Iran Officially Begins Restricting UN Nuclear Watchdog Inspectors
02/22/2021
Tehran says footage from nuclear facilities will be withheld from IAEA, handed over later if sanctions lifted
Iran began its official ban on snap International Atomic Energy Agency (IAEA) inspections of its nuclear facilities according to state TV Tuesday, as it escalates the pressure on European countries and US President Joe Biden’s administration to dismantle crippling sanctions.
Iran has said it plans to cease its implementation of the “Additional Protocol,” a confidential agreement between Tehran and the IAEA reached as part of the landmark nuclear accord that grants the UN inspectors enhanced powers to visit nuclear facilities and examine Iran’s program, reported The Times of Israel.

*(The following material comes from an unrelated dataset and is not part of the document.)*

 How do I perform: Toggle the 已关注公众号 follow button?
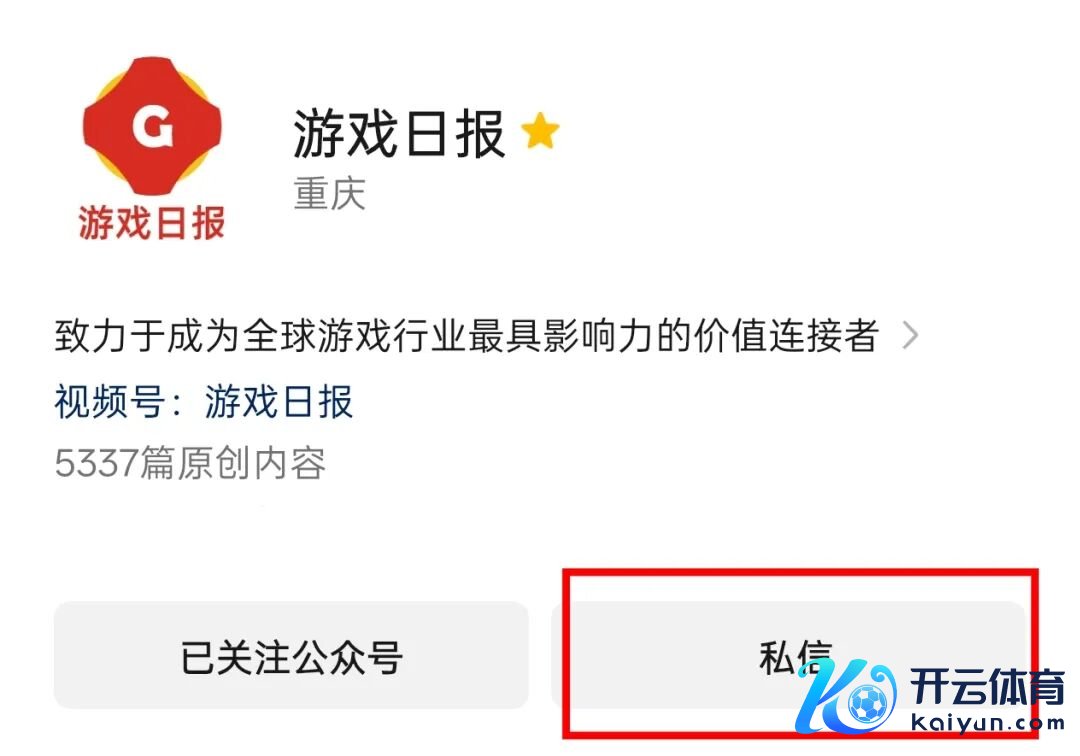pyautogui.click(x=291, y=655)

The Islamic Republic’s Foreign Minister Mohammad Javad Zarif reiterated state TV’s message, saying that “the law has gone into effect.”
Practically, it means that Iran will no longer provide the UN’s nuclear watchdog access to its network of security cameras at its nuclear facilities, although Iran’s Atomic Energy Organization revealed that it would keep the footage for three months and release it, only if and when, sanctions were removed.
Tehran has played a canny game with the international community in general and with the Biden administration in particular.
The new president showed his hand early, declaring that he would like to see a US return to 2015’s Joint Comprehensive Plan of Action (JCPOA), which his then-boss, former President Barack Obama viewed as his crowning foreign policy achievement.